Interpersonal Short Term Psychotherapy for Depression
Treating depression with Interpersonal therapy:
Several years ago, I had the opportunity to participate in a scientific study of the treatment of depression through Interpersonal Short Term Psychotherapy, (IPT). The study was done through the New York Psychiatric Institute with funding by the NIMH. I was supervised for three years by Laura Mufson, PhD. who was the psychologist who developed the modality.
The treatment followed a manualized protocol of techniques that had to be uniformly followed by all the therapists selected to apply the IPT therapy. The following is a general outline of what the treatment consisted of.
These are the basic concepts:
Select one problem areas out of five possible ones.
Define the “limited sick role”.
Have one or two sessions with parents.
Role play new social behavior.
Review symptoms on every session.
Educate client on how to prevent a relapse of the depression.
The five problems areas:
Interpersonal disputes (role disputes)
Therapist will explore with the client the most important relationships in their lives, looking to find situations that are causing the client to have anger or other conflictive feelings towards another person. Client will be helped to own and express their feelings in a healthy way.
Role transitions.
The therapist will explore with the client, if there have been major changes in the social environment, such as school, moved from another city or country, changed jobs, ended a relationship, etc.. Therapist will assess how the he or she has been coping with the changes and if there are conditions that are causing the client to feel isolated, lonely, invalidated, etc.
Grief.
The therapist will ask the client if there have been any major loses in client’s life, such as the passing of a loved one, moving, chronic illness, etc. The emotions and reactions that the situation is triggering for the client will be explored and he or she will be assisted in identifying and expressing those emotions.
Interpersonal deficits.
Client will be assessed to see how he or she is functioning in the social environment and if there are enough connections or if the client is lacking in social skills to develop a supportive social network or friends. The therapist will then help the client learn skills to make new friends and link up with others for additional support.
Single parent family.
This problem area is used only for adolescents clients, it’s purpose is to mainly deal with family conflicts emanating from the dynamics where roles are under stress, due to the absence of one parent. Because of financial pressures, the one available parent, may not be as available to the children because needing to work extra in order to sustain the family. Conflictive emotions are explored, and strategies for improving relationship in the family are discussed.

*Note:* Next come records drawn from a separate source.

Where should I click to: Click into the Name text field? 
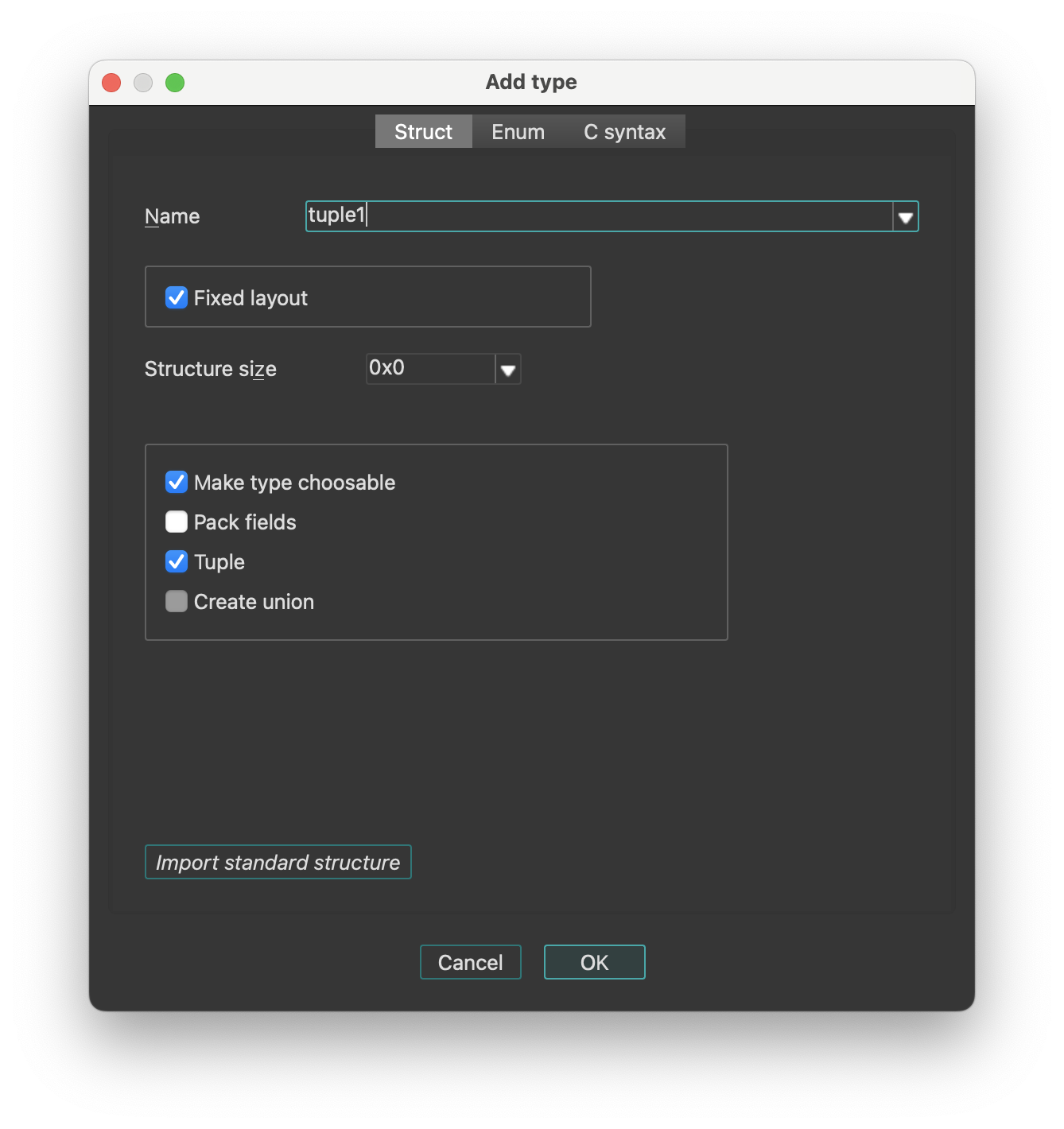598,216
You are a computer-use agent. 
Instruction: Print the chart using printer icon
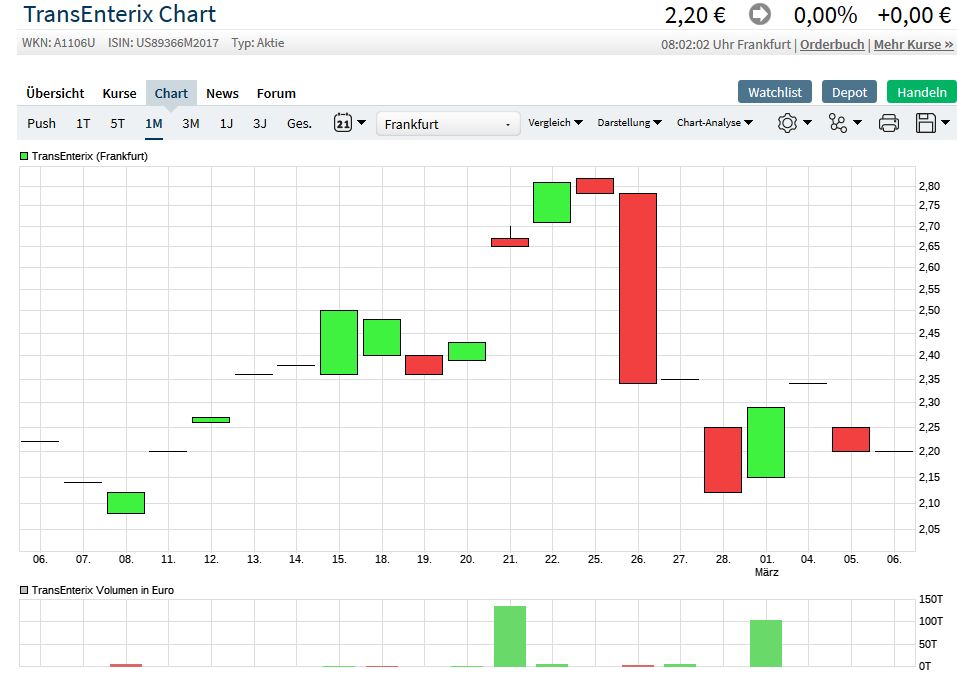889,123
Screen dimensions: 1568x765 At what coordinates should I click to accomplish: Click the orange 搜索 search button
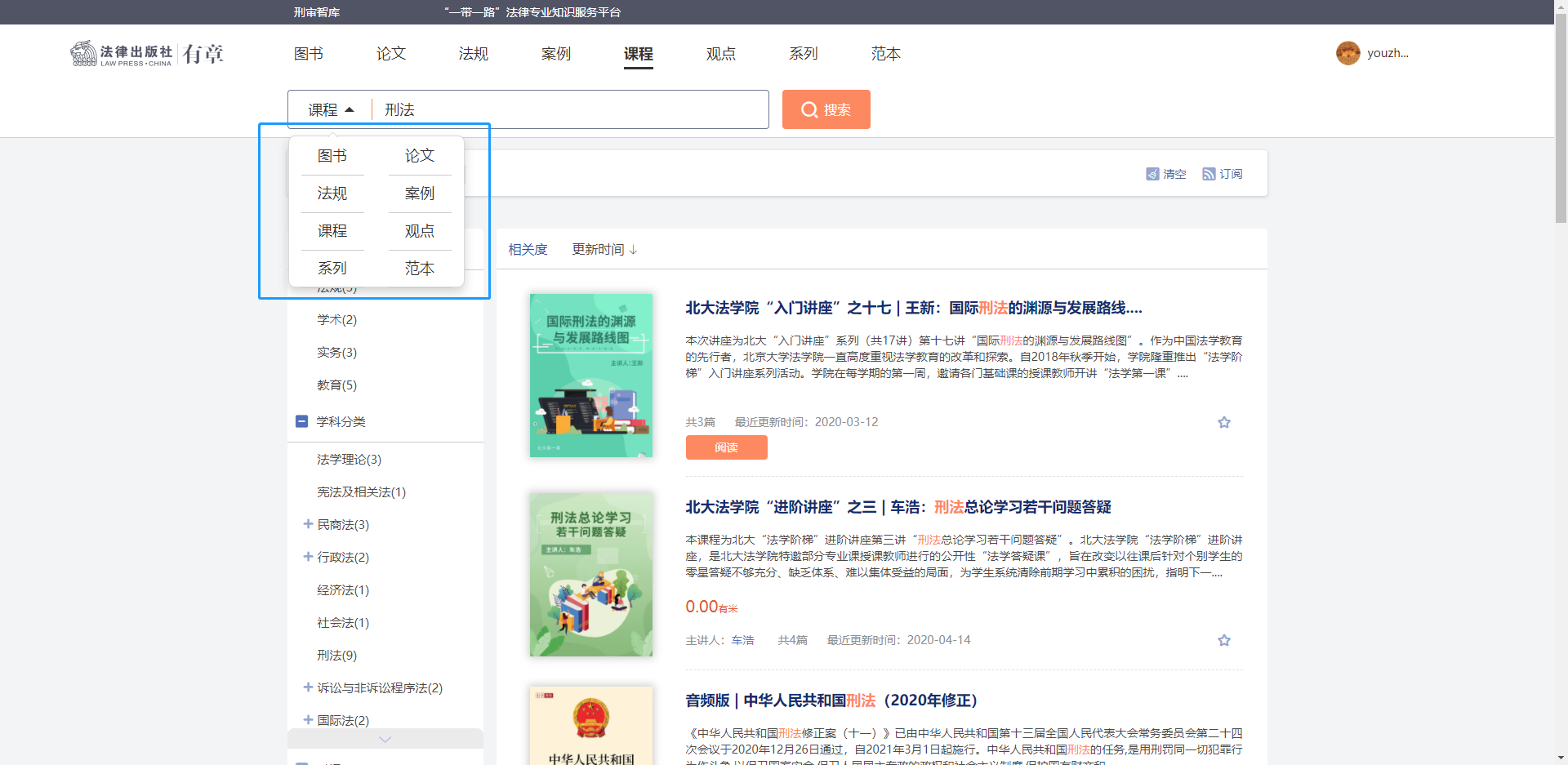click(826, 109)
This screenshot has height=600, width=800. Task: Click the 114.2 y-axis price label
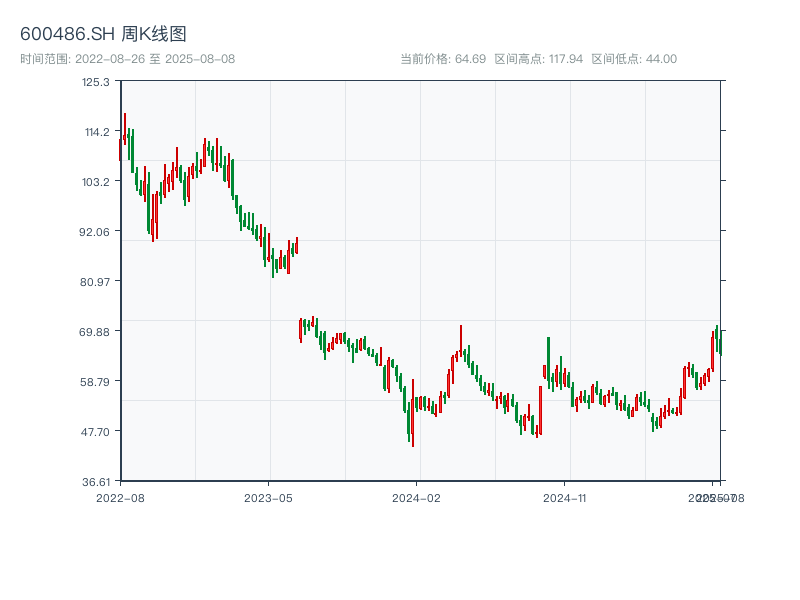click(x=96, y=132)
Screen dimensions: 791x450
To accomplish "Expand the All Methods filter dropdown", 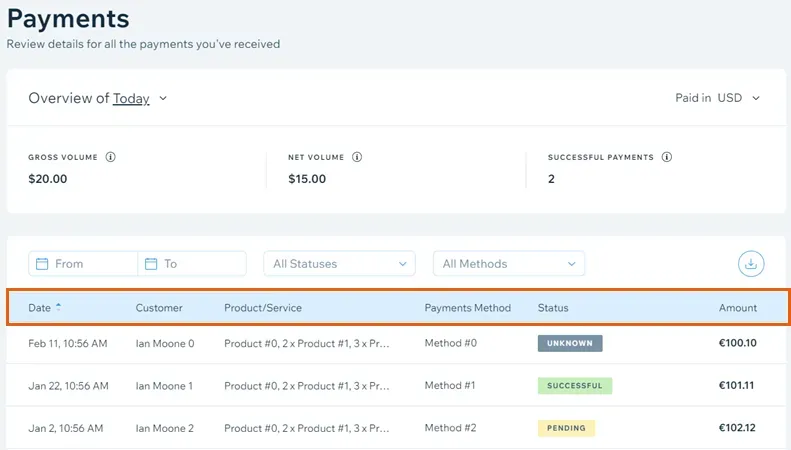I will 509,264.
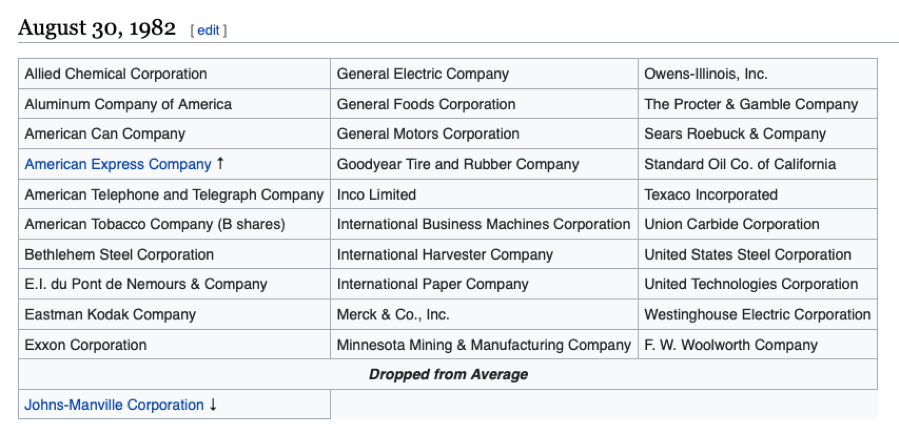Select the Eastman Kodak Company cell
Viewport: 899px width, 431px height.
tap(110, 314)
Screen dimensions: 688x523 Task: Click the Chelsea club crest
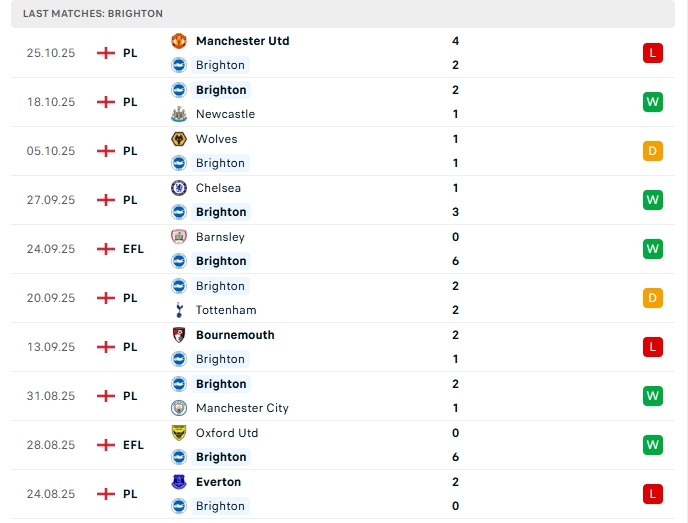tap(179, 188)
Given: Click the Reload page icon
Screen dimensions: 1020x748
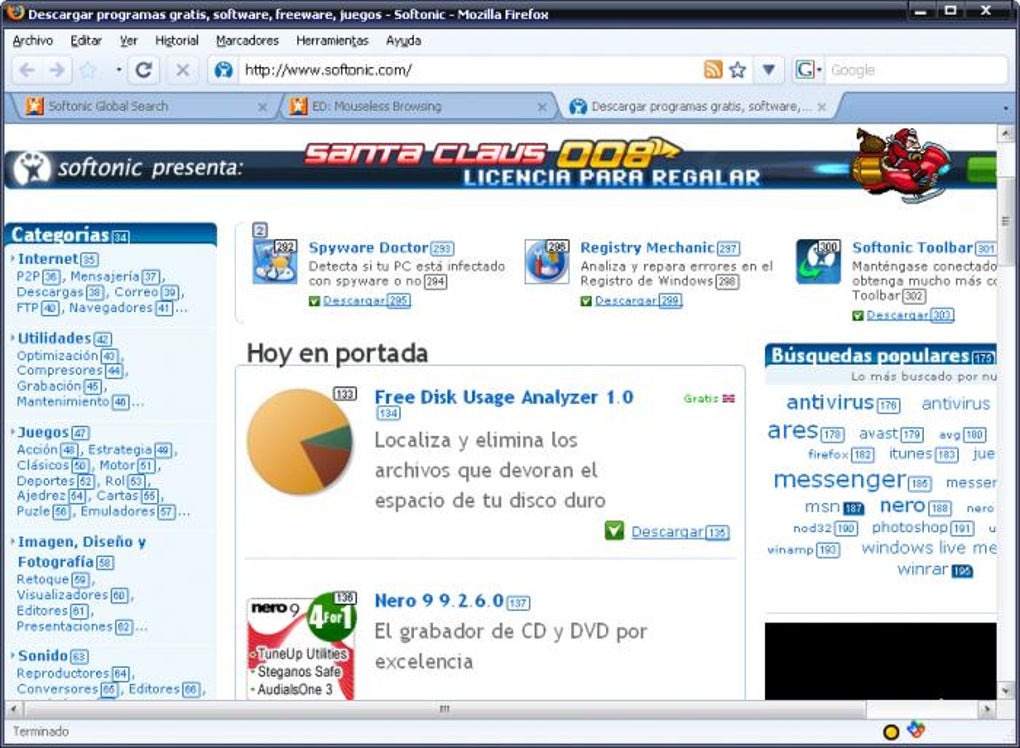Looking at the screenshot, I should pos(145,71).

Select one problem areas out of five possible ones:
People usually have several problems at once, which can be overwhelming for them and the therapist. So the first step is to keep things simple, help the client sort out the problems and triage them in order of importance. We focus first on the interpersonal dimension of the person’s life, rather than the inner workings of his mind. Following the guidelines outlined above, we choose only one problem area, even if the client also fits the description of other ones.
Define the “limited sick role”:
As part of educating the client about the disease of depression and the treatment ahead, the client is assigned a “limited sick role”. This means that the client is given permission to take it easy as with any other illness, where the person needs to rest. This also similar to the aspect of self care, where the client is urged identify and meet his needs.
Have one or two sessions with parents:
Parents are the foundation of the adolescent’s interpersonal relationships. Therefore will be educated about depression, the symptoms and its treatment. It the parents are part of the role conflicts, they will be invited again in order to be part of a mediation process in order to defuse the issues.
Role play new social behavior:
This is very much like the fourth pillar of therapy which describes the aspect of therapy based on practice. Through role playing with the therapist, the client is able to learn or sharpen the social skills needed to have positive interpersonal relationships.
Review symptoms at the start of every session:
After the client is given a thorough assessment of the symptoms of depression, each session will start with a “symptom review”. This will help client learn to talk about his emotions and become more aware of how their emotions influence their life. This is a good process for the client to develop emotional intelligence. This sharper awareness will teach client to see that their emotions are in a more constant flux than they realized. This awareness also facilitates the client gaining more control over their emotions and moods.
Educate client on how to prevent a relapse of the depression:
The client is taught how to identify different triggers that can bring about symptoms of depression and to prevent a relapse. They will be encouraged to seek help and support from others in order to not fall back into unproductive coping style such as isolation.
The outcome of the study showed that participants were able to overcome many of the symptoms of depression in an average of eight weeks. This treatment modality was used without the aid of anti depression medication because adolescents have a tendency to be resistant to comply with taking psychotropic medications.